Still in Scotch mode … “Hey mate, have you got ‘The Hole In The Moon’ by The Watermen?”
The Waterboys – This Is The Sea – Ensign 1985
The above question was put to my dear friend, Justin Robertson, at some point in the early 1990s. I didn’t witness the historic interaction, and now I can’t remember if it occurred while he was DJing at some exclusive Balearic Network gathering, or over the counter of Eastern Bloc Records, Manchester, while he still worked there. Nonetheless it has remained one of my favourite little Balearic sayings all this time.

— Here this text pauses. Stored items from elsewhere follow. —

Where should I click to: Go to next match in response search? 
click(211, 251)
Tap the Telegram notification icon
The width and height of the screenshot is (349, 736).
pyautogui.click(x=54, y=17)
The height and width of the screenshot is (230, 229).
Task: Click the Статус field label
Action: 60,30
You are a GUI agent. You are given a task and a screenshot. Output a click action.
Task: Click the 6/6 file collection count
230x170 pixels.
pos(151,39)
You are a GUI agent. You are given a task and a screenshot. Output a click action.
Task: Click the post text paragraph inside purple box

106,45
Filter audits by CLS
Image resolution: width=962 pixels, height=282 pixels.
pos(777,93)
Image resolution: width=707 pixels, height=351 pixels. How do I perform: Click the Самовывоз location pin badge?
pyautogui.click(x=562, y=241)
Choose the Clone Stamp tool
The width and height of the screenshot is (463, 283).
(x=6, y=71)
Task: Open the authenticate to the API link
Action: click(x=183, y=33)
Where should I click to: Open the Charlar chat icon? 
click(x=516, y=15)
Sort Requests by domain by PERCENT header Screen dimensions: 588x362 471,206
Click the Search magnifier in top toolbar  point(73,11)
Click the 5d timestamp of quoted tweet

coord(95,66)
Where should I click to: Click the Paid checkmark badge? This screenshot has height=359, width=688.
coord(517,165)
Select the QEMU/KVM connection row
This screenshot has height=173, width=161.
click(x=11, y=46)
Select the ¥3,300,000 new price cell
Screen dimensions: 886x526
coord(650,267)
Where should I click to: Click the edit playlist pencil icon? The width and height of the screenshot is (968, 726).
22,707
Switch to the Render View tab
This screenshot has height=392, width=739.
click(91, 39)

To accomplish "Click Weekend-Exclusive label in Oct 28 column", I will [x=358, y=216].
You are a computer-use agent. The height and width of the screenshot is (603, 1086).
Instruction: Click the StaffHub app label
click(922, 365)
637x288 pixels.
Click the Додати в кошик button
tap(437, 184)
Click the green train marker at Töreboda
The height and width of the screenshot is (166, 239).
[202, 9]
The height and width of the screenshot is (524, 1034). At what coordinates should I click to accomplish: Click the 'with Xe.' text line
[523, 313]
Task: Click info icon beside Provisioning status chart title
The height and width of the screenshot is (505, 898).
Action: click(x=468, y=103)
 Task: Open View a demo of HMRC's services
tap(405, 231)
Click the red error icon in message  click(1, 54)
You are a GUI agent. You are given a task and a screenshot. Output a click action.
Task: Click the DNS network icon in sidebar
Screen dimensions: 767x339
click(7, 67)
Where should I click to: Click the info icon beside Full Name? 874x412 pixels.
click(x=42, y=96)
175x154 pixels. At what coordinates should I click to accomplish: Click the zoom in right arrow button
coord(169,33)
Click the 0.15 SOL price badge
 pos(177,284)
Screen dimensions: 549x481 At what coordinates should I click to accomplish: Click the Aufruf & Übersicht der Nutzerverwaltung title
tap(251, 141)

Before I’d ever even heard of Balearic Beats, I loved The Waterboys` album This Is The Sea. I got to this record via the minor hit single released from it at the tail end of 1985, The Whole Of The Moon. This wonderful piece of epic pop was apparently the result of trying to create a Prince-inspired sound, and the track does combine the atmosphere of the Paisley Park LP with The Beatles Penny Lane, to create something that music critics, after an earlier single, had already dubbed “The Big Music”.
I bought the LP off the back of the single and wasn’t disappointed. That tag, of “the Big Music”, is pretty accurate, with the songs having a vast, epic scale to them. It’s a bit like Echo & The Bunnymen, but Scottish, so with added elements of Celtic folk music.
The Waterboys were formed by fellow Scotch (!) Mike Scott, in Edinburgh, in 1983, and have always incorporated elements of Scots and Irish folk music in their sound, along with elements of soul, jazz, and blues. This Is The Sea features a lot of sax and brass, in an almost ‘wall of sound’ like approach at certain points. Plus, it’s full of fucking brilliant pop songs that make you want to jump up and down and sing along.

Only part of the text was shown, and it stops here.